One would be are they actually taking the medications, because usually medicines for diabetes will do something. They might not do enough, but if it looks like somebody isn’t responding at all, I want to try to identify whether medicines are being filled and taken, and if they’re not, to determine why and see if we can figure out a regimen that’s going to be better suited to that person’s lifestyle. The other thing to keep in mind is that there will be the occasional cases where an adult with newly or recently diagnosed diabetes actually has a kind of diabetes that is autoimmune, or type 1, or related to very significant inability to product insulin. Thus, we need to be on the alert for that condition, and one of the signs would be that the oral medications for glycemic control simply don’t seem to be working.

For many people with type 2 diabetes, they do progress to insulin therapy. I would love to be able to say that if a person were to add insulin to their treatment regimen, that they would be able to easily achieve adequate glycemic control, but we know that’s not true. And in fact, if you look across the landscape of people with type 2 diabetes in this country, unfortunately, people who are on insulin tend to have poorer glycemic control than individuals who aren’t using insulin. That’s probably because those people have longer standing diabetes that’s more difficult to manage, and they may have contraindications to the use of other medications.

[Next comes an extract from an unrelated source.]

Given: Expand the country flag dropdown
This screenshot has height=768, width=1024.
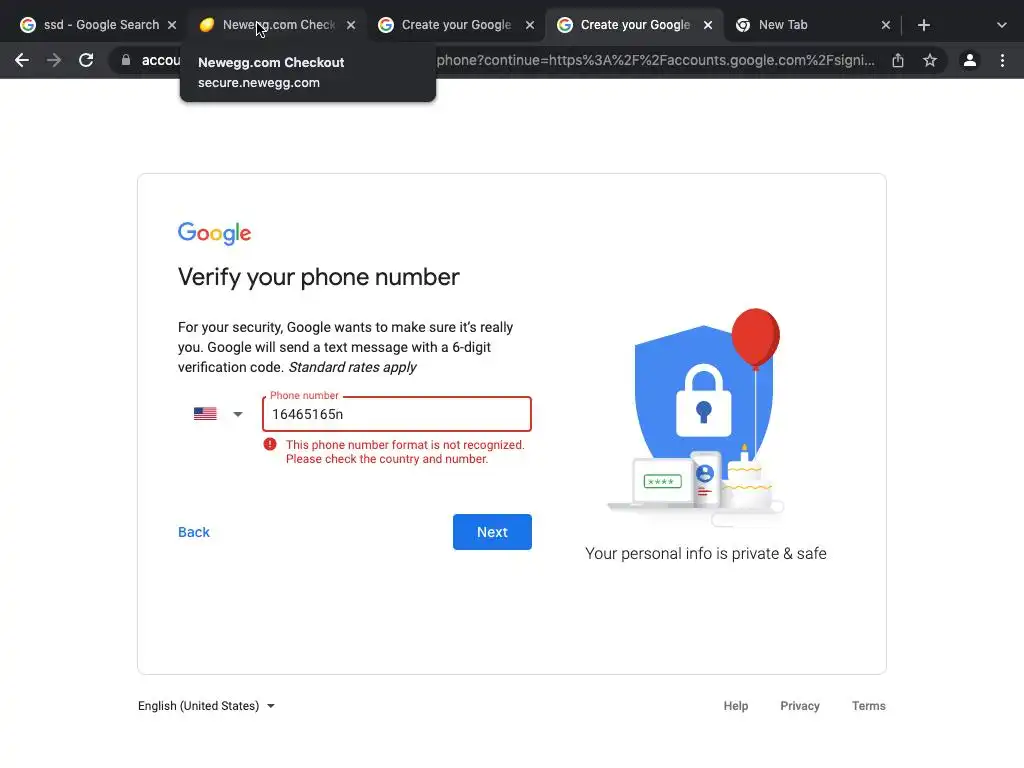Looking at the screenshot, I should [x=218, y=414].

Insulin though is a really powerful tool, and I don’t want to downplay its role in the management of type 2 diabetes. But insulin only addresses 1 of the physiologic abnormalities that contributes to hyperglycemia and type 2 diabetes. It only addresses inadequate insulin secretion. It doesn’t address all of the other disordered aspects of metabolism that we know are present in type 2 diabetes. Thus, it alone can often be inadequate to control blood sugars.

The other reason that insulin might not be enough to control blood sugars in someone with type 2 diabetes is that you often reach a point in the insulin dosing where you’re unable to uptitrate the dose because either the person is having hypoglycemia that can’t be alleviated by changes in the dose or timing of the insulin administration, or they’re experiencing an adverse effect such as weight gain that limits your ability to uptitrate further.